Stated task: Pick up the passage on ground return currents and resistive planes after its last sentence and continue writing it.

Conversely, we can draw the equivalent circuit of ground itself, when it's non-ideal. For your diagram, shall I assume those return currents, represent current paths from devices? So in the first case, there are two devices, at (in general) two different ground (CM) voltages; and the second case, there is only one, so there is no second device to form a loop with respect to?
And yeah, we don't count parallel paths, that's kind of absurd/trivial, like for the case of current flowing between two points on a plane -- okay, this is a diversion here, so you are warned.
One way to calculate the resistance between points in a resistive plane, is by integrating over all possible paths. This was one of Richard Feynman's favorite tricks: the principle of least action. A given electron can go anywhere it likes in the plane, but the most likely path is, approximately, a straight line. But note that, for every electron taking that path, there's a tiny voltage drop, which somewhat discourages that route, and some will flow beside it; and depending on the radius of the point contacts (they're not actually points, you'll find that's impossible on doing the analysis, actually), voltage drop builds up around the contacts as well. So you even have the case where electrons flow in completely the wrong direction (backwards), and it's actually a worthwhile route.

Click-target data:

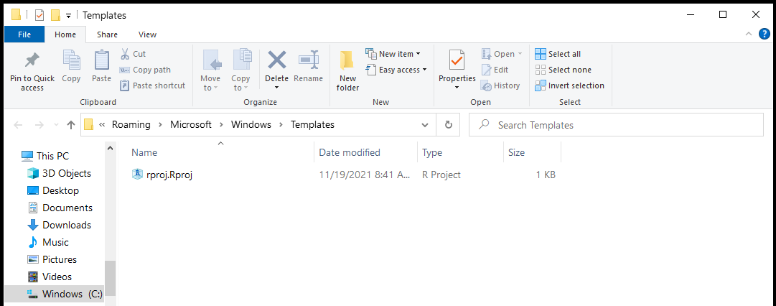Switch to the View tab
Image resolution: width=776 pixels, height=306 pixels.
pyautogui.click(x=147, y=34)
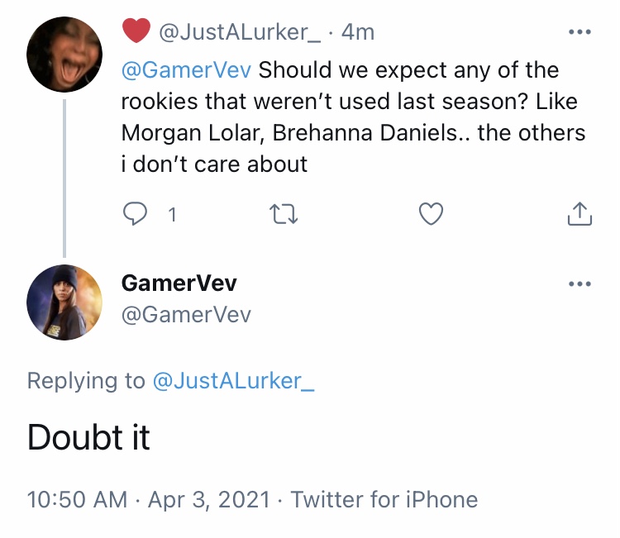The image size is (620, 538).
Task: Open JustALurker_ profile picture
Action: 64,55
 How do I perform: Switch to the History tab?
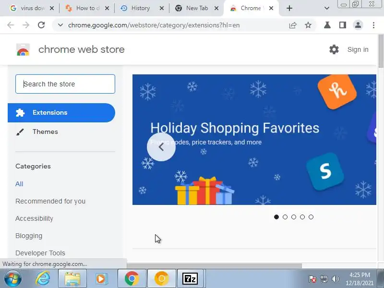pos(140,8)
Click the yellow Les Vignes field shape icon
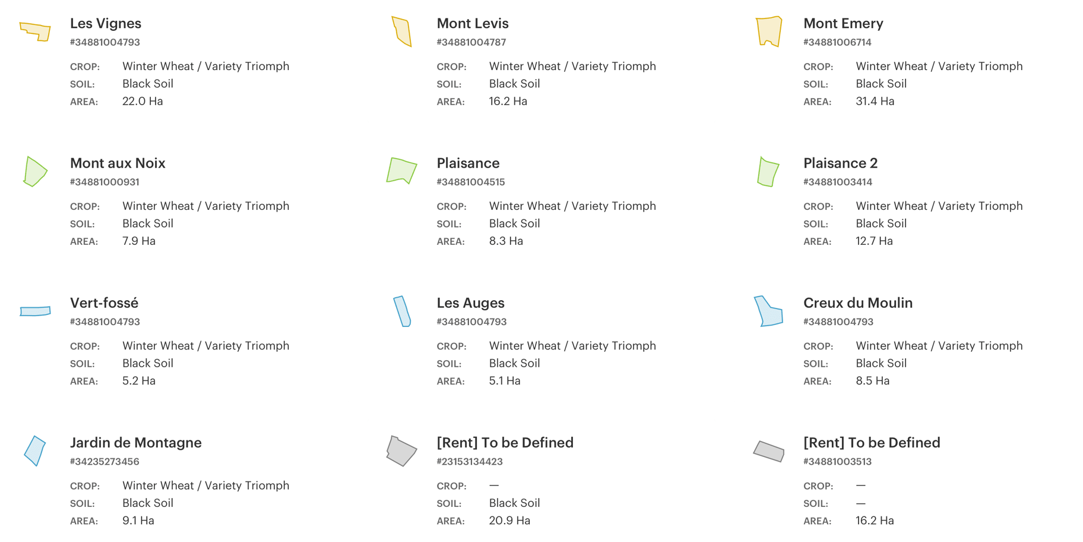The image size is (1083, 542). (x=35, y=31)
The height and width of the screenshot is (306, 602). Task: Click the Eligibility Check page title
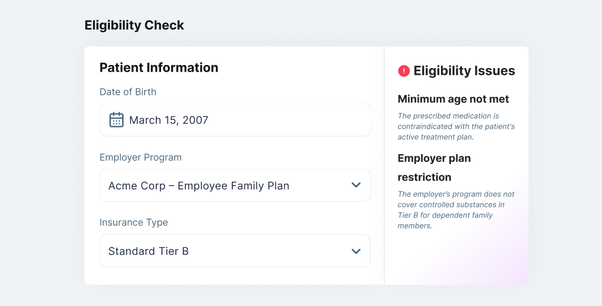(134, 25)
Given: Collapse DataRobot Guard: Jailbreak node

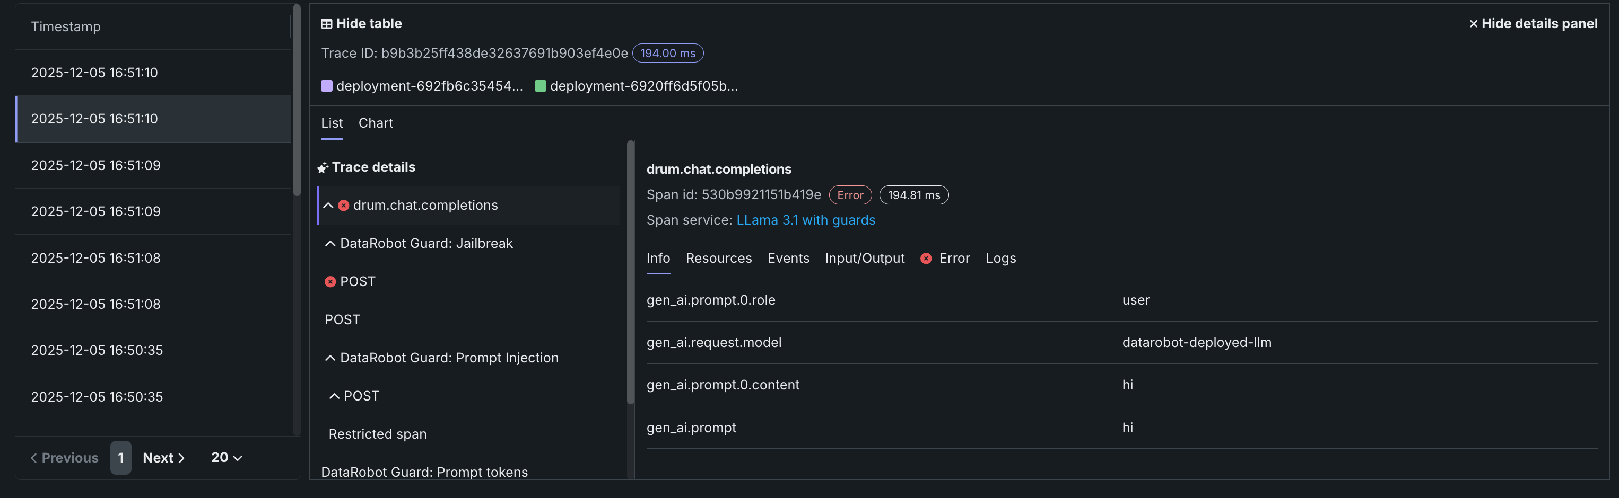Looking at the screenshot, I should coord(330,244).
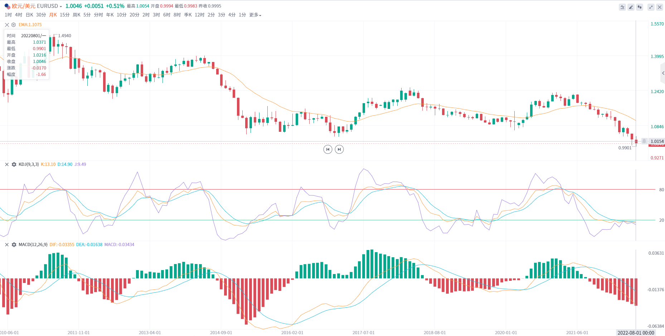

Result of this task:
One must be careful not to take rules of thumb, too literally. The most obvious, mechanistic representation we could formulate, for the saying "current takes the path of least resistance", is that the current flow finds some infinitesimal, narrow, straight-line (or maybe it's actually jagged or circuitous, who knows) path between points, and just all the current flows that way, period.
But that's obviously stupid, it violates all the rules of electricity. If a material exhibits this behavior, it must not be ohmic, at least.
(And indeed, what does a spark look like? A narrow path through an otherwise-insulating medium. Ionization causes gas to become suddenly, and locally, very conductive. The conductivity depends on electric field strength and past history (i.e., prior ionization or heating), decidedly non-ohmic.)
So if we do the calculation, we find it's more like a continuum of probability, for an electron to take any particular path; with straight-line paths being more probable, but off-line paths being also quite common. Or, notice we don't need electrons to express this, they only manifest as a rubber duck to think about; they aren't at all descriptive in this situation, and we're perfectly happy with the classical fields, having some continuous voltage drop and current flow pattern through this plane.
Anyway!
So for your second case, or for currents in a plane, we only care to the extent that something is sensing that voltage drop.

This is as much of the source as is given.